EXERCISE: Reproduce each of the records below word for word, from the first line to the last, with nothing changed or left out.
Start of SUPPLIED RECORDS
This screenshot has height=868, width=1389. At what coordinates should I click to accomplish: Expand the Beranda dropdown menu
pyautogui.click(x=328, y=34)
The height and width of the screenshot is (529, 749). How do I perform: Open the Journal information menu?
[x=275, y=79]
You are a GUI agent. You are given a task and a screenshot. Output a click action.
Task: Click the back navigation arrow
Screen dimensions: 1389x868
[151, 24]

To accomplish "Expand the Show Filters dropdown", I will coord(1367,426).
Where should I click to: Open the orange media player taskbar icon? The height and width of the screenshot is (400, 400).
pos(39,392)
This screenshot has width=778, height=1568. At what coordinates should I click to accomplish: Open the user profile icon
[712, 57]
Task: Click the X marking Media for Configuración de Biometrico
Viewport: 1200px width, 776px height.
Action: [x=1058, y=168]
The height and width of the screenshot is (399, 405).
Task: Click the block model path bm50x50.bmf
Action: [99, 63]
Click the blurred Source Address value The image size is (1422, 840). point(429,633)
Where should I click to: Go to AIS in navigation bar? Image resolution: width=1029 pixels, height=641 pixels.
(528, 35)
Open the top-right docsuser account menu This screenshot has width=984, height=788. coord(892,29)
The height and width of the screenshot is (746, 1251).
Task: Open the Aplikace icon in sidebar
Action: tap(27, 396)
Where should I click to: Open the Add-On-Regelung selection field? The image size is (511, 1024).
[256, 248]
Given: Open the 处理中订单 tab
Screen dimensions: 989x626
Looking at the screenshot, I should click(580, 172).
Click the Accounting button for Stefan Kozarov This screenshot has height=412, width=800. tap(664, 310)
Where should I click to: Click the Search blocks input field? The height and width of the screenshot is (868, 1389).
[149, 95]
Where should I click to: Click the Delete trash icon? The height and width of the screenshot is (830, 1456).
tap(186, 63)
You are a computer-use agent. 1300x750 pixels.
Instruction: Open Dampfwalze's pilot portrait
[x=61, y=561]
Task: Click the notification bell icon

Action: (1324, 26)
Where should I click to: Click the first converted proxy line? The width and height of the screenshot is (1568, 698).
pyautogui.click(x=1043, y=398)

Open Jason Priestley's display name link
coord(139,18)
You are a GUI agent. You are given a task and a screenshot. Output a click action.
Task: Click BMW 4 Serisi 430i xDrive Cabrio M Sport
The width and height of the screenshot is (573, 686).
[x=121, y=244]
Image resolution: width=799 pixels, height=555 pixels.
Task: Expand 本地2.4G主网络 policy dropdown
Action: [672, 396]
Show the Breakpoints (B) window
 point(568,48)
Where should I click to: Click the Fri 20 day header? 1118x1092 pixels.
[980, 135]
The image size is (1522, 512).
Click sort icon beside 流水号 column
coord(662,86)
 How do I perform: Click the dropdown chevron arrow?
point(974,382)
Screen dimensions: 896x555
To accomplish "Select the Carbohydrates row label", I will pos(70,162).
End of SUPPLIED RECORDS
ANSWER TO THIS TASK:
This screenshot has height=868, width=1389. At what coordinates should I click to accomplish: Expand the Beranda dropdown menu
pyautogui.click(x=328, y=34)
The height and width of the screenshot is (529, 749). How do I perform: Open the Journal information menu?
[x=275, y=79]
You are a GUI agent. You are given a task and a screenshot. Output a click action.
Task: Click the back navigation arrow
Screen dimensions: 1389x868
[151, 24]

To accomplish "Expand the Show Filters dropdown", I will coord(1367,426).
Where should I click to: Open the orange media player taskbar icon? The height and width of the screenshot is (400, 400).
pos(39,392)
This screenshot has width=778, height=1568. At what coordinates should I click to accomplish: Open the user profile icon
[712, 57]
Task: Click the X marking Media for Configuración de Biometrico
Viewport: 1200px width, 776px height.
Action: [x=1058, y=168]
The height and width of the screenshot is (399, 405).
Task: Click the block model path bm50x50.bmf
Action: [99, 63]
Click the blurred Source Address value The image size is (1422, 840). point(429,633)
Where should I click to: Go to AIS in navigation bar? Image resolution: width=1029 pixels, height=641 pixels.
(528, 35)
Open the top-right docsuser account menu This screenshot has width=984, height=788. coord(892,29)
The height and width of the screenshot is (746, 1251).
Task: Open the Aplikace icon in sidebar
Action: tap(27, 396)
Where should I click to: Open the Add-On-Regelung selection field? The image size is (511, 1024).
[256, 248]
Given: Open the 处理中订单 tab
Screen dimensions: 989x626
Looking at the screenshot, I should click(580, 172).
Click the Accounting button for Stefan Kozarov This screenshot has height=412, width=800. tap(664, 310)
Where should I click to: Click the Search blocks input field? The height and width of the screenshot is (868, 1389).
[149, 95]
Where should I click to: Click the Delete trash icon? The height and width of the screenshot is (830, 1456).
tap(186, 63)
You are a computer-use agent. 1300x750 pixels.
Instruction: Open Dampfwalze's pilot portrait
[x=61, y=561]
Task: Click the notification bell icon

Action: (1324, 26)
Where should I click to: Click the first converted proxy line? The width and height of the screenshot is (1568, 698).
pyautogui.click(x=1043, y=398)

Open Jason Priestley's display name link
coord(139,18)
You are a GUI agent. You are given a task and a screenshot. Output a click action.
Task: Click BMW 4 Serisi 430i xDrive Cabrio M Sport
The width and height of the screenshot is (573, 686).
[x=121, y=244]
Image resolution: width=799 pixels, height=555 pixels.
Task: Expand 本地2.4G主网络 policy dropdown
Action: [672, 396]
Show the Breakpoints (B) window
 point(568,48)
Where should I click to: Click the Fri 20 day header? 1118x1092 pixels.
[980, 135]
The image size is (1522, 512).
Click sort icon beside 流水号 column
coord(662,86)
 How do I perform: Click the dropdown chevron arrow?
point(974,382)
Screen dimensions: 896x555
To accomplish "Select the Carbohydrates row label", I will pos(70,162).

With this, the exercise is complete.